Local teen entrepreneurs Tiara Gibson and Aliyah Wilson competed recently in the Network for Teaching Entrepreneurship (NFTE) National Youth Entrepreneurship Challenge in New York City.
Tiara and Aliyah were among 34 competitors from across the country vying for $25,000 in cash and prizes that included startup capital, consulting and business coaching services, and scholarship money.
Maxine Clark, founder and former CEO of Build-A-Bear Workshop, and Bob Fox, founder of NewSpace Inc., hosted a formal send-off reception and dinner for the girls prior to their departure at the St. Louis Club in Clayton.
In June, Tiara and Aliyah were part of the first-ever Start It Up St. Louis BizCamp: Youth Entrepreneurship Challenge, held at the Saint Louis Science Center’s Taylor Community Science Resource Center. The NFTE-run BizCamp, sponsored by MasterCard Worldwide, offered a free full-day, two-week intensive program designed to teach entrepreneurship and business concepts to low-income high school students.
NFTE, with headquarters in New York City, has 19 U.S. program sites and 12 internationally serving 500,000 students worldwide. In St. Louis, 40 students representing 16 high schools in seven school districts, including Normandy, Ferguson-Florissant and St. Louis Public Schools, participated in the pilot program.
MasterCard supports NFTE programs around the world and was instrumental in NFTE’s expansion into the St. Louis market, according to Amanda Gioia, senior business leader of Worldwide Communications at MasterCard. Additional support came from NFTE organizational partners College Bound, Urban League and the Science Center’s Youth Exploring Science (YES) program. St. Louis BizCamp students were involved with one of the three programs; Tiara and Aliyah are both YES participants.
At the culminating event of the camp, Tiara and Aliyah were among six finalists who presented their original business plans to a panel of judges.
“Of the six finalists,” said Clark, who was the keynote speaker, “I would have invested my own money in at least three of them.”
As first-place winners, Tiara and Aliyah each won a $400 cash prize and were assigned coaches to help the girls polish up their business plans before the national competition.
“After we won in June, I thought that we were on our own,” Tiara said.
“I think that was one of the best ideas that NFTE could’ve ever come up with,” Aliyah said, “because we needed help.”
During the send-off, Tiara, founder and CEO of Quik Squeeze Bottles, was first to present her business plan to a small, but intimidating, audience of superintendents, NFTE partners and senior-level executives. Tiara described Quik Squeeze as a revolutionary 24 oz. water bottle featuring a filter and all natural flavor cubes in an eight-and-a-half minute presentation.

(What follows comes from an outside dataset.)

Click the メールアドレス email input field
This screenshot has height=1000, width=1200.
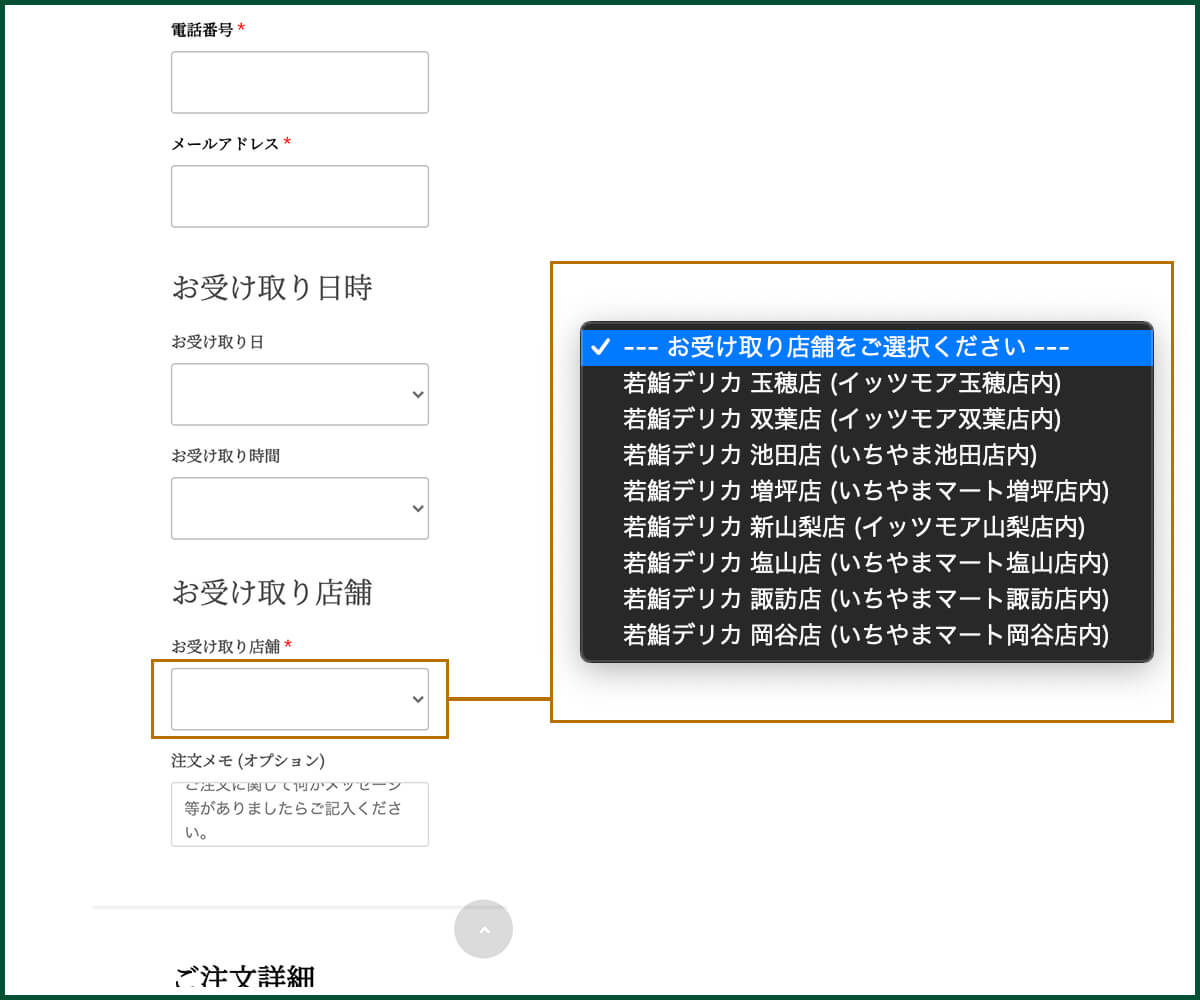pos(300,196)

Aliyah, founder and CEO of Cool-Aid Crutch Wear, came prepared with a visual aid, a prototype of a customized pair of fuchsia pink and zebra-print crutches. Aliyah said she was inspired by an injury she sustained last year that resulted in four major foot surgeries that left her dependent on crutches for months.
Their presentations were followed by brief Q&A sessions with members of the audience, who later submitted feedback forms on things like gestures, eye contact and speed.
Bert Vescolani, president and CEO of the Science Center, asked Tiara and Aliyah a series of questions after their presentations that concluded with their thoughts on heading to New York.
“I’ve been to New York before so I’m not too nervous,” Aliyah said. “I just want to win.” The audience chuckled.
And, she did just that.
NFTE said via Twitter, “Congrats to Aliyah W! She and her business ‘Cool Aid Crutch Wear’ have won the Elevator Pitch Challenge and $2,500!”
Clark said she was inspired by what she called the “Build-A-Bear generation” to get involved with NFTE and is leading the charge of those actively working to expand the St. Louis BizCamp into 2014 and beyond.
“This was the perfect opportunity for me to take my new philosophy of not being the CEO of anything anymore, but to inspire the CEO in others,” Clark said.
NFTE aims to foster and support entrepreneurial culture in the St. Louis region. NFTE’s goal is to serve more than 1,000 youth over the next three years by introducing classroom-based, in-school programs taught by NFTE-certified teachers and raise a total of $750,000 in operating costs. To date, NFTE has raised $108,000 toward its one-year goal of $170,000.
“It’s extremely important to be in communities that have a need,” said Victor Salama, vice president of business & international partnerships.
“The school districts that we’re speaking to have shown a real interest in entrepreneurship and small business education.”